(begin)
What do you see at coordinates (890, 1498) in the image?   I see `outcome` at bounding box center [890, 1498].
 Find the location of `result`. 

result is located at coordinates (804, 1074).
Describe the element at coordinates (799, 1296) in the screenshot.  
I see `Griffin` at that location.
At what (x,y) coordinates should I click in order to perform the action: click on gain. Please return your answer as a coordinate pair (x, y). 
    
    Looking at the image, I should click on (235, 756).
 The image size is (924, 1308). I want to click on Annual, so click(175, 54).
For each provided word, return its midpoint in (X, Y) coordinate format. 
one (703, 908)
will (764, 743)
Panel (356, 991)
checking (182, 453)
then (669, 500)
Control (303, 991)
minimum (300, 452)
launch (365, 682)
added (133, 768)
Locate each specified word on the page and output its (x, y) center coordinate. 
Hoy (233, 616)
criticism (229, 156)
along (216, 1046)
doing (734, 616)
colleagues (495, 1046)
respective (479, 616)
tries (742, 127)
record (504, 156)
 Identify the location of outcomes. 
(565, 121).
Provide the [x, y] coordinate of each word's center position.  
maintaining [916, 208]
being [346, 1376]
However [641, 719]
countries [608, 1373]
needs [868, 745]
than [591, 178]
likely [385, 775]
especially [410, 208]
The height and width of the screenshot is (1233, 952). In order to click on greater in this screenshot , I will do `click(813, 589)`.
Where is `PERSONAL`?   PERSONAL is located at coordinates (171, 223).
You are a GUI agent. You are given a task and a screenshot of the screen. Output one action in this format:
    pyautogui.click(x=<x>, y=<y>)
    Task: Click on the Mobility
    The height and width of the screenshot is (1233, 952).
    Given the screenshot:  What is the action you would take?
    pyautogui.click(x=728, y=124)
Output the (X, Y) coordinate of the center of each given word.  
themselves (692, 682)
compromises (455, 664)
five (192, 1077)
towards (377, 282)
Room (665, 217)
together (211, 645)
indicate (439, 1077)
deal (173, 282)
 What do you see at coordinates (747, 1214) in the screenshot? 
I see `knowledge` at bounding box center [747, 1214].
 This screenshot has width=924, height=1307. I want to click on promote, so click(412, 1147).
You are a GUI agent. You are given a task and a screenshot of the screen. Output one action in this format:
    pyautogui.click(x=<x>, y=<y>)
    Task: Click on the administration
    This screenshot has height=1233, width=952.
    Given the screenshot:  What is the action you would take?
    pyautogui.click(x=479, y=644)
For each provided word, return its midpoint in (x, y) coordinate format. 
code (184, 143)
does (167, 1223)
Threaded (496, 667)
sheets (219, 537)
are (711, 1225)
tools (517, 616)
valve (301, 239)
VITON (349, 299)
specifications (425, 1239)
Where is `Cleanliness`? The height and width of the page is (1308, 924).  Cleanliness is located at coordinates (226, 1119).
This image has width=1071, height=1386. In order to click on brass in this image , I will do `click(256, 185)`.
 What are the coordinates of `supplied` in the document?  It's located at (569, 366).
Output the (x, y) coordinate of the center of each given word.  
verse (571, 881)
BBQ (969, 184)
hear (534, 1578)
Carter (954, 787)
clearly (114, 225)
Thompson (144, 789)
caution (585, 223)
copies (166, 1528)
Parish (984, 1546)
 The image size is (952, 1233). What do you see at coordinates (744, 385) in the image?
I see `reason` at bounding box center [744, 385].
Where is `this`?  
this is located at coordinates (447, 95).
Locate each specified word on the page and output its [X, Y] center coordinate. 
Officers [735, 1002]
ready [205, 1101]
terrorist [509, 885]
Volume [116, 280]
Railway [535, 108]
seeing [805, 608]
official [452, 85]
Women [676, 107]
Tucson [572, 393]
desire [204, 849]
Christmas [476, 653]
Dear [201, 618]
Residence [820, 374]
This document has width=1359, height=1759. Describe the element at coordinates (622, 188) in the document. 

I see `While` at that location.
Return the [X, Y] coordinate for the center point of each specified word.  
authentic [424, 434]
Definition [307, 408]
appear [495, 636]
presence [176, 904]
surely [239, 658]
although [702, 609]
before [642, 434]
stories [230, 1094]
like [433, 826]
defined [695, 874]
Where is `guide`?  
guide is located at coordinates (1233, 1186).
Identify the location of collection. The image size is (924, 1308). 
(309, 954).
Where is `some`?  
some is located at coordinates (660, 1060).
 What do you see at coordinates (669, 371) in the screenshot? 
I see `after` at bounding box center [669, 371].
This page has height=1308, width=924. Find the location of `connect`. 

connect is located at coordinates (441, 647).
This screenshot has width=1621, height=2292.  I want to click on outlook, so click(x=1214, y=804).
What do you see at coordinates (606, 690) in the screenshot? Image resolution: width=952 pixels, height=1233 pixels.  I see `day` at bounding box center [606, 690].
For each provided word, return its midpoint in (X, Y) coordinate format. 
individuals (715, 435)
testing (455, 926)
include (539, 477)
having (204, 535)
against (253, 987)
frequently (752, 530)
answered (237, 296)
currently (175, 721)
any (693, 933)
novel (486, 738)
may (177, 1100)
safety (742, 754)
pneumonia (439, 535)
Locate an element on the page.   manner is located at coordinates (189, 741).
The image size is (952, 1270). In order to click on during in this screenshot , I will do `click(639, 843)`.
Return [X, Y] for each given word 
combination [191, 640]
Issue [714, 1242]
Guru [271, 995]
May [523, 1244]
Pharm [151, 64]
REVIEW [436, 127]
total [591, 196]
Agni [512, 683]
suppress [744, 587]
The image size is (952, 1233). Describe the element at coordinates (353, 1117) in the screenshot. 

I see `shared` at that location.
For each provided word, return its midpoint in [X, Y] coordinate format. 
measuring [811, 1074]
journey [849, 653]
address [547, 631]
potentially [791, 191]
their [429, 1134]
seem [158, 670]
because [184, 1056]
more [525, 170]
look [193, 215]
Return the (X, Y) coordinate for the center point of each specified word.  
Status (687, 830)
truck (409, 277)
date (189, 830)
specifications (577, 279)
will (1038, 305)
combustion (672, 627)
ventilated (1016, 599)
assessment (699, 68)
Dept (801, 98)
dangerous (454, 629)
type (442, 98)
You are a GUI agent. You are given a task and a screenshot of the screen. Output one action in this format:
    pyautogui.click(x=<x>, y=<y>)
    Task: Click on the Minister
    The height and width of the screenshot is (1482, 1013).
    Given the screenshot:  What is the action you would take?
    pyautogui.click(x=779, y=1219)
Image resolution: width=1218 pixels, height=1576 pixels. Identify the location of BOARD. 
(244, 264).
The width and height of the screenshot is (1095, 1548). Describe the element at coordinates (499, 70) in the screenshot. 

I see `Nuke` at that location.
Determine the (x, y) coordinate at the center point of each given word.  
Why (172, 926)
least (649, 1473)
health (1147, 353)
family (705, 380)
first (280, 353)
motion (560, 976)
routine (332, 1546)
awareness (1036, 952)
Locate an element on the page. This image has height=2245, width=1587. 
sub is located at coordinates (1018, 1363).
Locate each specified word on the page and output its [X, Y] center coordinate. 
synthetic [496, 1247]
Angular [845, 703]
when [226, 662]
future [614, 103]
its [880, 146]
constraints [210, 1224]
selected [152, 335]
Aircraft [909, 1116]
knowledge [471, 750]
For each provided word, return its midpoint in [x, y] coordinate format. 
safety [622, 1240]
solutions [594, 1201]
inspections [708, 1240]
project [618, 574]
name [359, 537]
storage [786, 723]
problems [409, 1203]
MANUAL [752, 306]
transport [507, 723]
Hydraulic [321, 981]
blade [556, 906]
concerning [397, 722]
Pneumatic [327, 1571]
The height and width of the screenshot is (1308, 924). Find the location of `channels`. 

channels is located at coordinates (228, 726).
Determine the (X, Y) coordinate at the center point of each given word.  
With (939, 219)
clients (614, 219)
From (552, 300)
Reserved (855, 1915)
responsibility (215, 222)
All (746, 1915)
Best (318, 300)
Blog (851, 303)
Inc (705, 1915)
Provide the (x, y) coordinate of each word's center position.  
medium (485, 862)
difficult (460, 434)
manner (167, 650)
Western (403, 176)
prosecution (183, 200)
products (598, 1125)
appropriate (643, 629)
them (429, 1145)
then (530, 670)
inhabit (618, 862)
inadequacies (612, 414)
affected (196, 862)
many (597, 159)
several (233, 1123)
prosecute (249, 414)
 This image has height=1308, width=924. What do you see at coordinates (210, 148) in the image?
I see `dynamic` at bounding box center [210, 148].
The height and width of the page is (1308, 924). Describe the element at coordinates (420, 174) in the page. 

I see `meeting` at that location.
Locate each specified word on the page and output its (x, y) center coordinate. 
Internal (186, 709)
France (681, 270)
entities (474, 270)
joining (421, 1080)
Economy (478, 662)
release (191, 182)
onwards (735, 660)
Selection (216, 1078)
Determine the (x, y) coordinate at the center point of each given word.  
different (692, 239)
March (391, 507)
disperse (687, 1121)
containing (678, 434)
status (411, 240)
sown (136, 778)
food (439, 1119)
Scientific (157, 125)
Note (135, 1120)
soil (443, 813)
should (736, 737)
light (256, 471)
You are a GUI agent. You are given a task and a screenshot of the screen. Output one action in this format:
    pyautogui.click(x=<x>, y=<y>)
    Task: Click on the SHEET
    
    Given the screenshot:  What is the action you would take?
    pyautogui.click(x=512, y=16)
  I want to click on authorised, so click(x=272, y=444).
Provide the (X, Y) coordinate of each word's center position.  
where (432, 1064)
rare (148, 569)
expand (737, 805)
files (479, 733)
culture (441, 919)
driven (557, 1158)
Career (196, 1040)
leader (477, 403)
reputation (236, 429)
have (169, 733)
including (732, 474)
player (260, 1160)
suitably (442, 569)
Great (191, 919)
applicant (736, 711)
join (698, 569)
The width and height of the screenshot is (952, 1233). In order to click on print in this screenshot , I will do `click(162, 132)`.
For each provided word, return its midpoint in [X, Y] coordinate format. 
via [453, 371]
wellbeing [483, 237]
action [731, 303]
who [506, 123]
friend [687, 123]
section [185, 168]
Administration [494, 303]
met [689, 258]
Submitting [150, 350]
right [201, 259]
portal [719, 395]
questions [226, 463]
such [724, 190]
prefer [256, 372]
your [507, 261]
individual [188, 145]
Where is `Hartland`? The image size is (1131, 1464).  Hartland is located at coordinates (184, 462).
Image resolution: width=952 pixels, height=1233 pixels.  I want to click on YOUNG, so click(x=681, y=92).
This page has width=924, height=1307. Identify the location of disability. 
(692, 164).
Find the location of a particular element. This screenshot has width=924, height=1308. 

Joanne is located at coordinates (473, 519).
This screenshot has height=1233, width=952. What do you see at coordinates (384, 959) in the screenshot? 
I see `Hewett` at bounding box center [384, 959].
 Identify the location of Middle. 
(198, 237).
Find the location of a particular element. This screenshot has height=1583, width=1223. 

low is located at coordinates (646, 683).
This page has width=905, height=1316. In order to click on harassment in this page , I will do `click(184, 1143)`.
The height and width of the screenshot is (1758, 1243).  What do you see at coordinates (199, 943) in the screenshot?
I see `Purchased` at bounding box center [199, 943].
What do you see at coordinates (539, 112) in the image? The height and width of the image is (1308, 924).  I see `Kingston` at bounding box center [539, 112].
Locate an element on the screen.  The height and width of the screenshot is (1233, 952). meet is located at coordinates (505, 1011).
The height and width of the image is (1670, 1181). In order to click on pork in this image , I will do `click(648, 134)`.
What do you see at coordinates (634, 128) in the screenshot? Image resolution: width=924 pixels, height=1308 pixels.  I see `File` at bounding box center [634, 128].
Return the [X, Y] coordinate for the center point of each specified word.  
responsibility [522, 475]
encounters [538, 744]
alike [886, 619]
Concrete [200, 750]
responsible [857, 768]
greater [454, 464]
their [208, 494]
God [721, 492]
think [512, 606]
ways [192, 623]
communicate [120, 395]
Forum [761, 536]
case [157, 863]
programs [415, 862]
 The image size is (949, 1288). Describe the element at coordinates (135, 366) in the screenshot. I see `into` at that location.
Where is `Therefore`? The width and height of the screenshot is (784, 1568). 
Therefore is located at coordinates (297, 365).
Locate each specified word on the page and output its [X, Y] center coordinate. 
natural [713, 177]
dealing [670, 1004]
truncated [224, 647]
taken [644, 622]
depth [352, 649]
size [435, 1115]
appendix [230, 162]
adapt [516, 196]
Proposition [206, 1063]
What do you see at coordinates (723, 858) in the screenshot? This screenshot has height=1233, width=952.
(end)
* DIRECTIONS
Reproduce the lines between the line that contains "MANUAL [752, 306]" and the line that contains "medium (485, 862)", inclusive, without changing anything.

* WORKED ANSWER
MANUAL [752, 306]
transport [507, 723]
Hydraulic [321, 981]
blade [556, 906]
concerning [397, 722]
Pneumatic [327, 1571]
The height and width of the screenshot is (1308, 924). Find the location of `channels`. 

channels is located at coordinates (228, 726).
Determine the (X, Y) coordinate at the center point of each given word.  
With (939, 219)
clients (614, 219)
From (552, 300)
Reserved (855, 1915)
responsibility (215, 222)
All (746, 1915)
Best (318, 300)
Blog (851, 303)
Inc (705, 1915)
Provide the (x, y) coordinate of each word's center position.  
medium (485, 862)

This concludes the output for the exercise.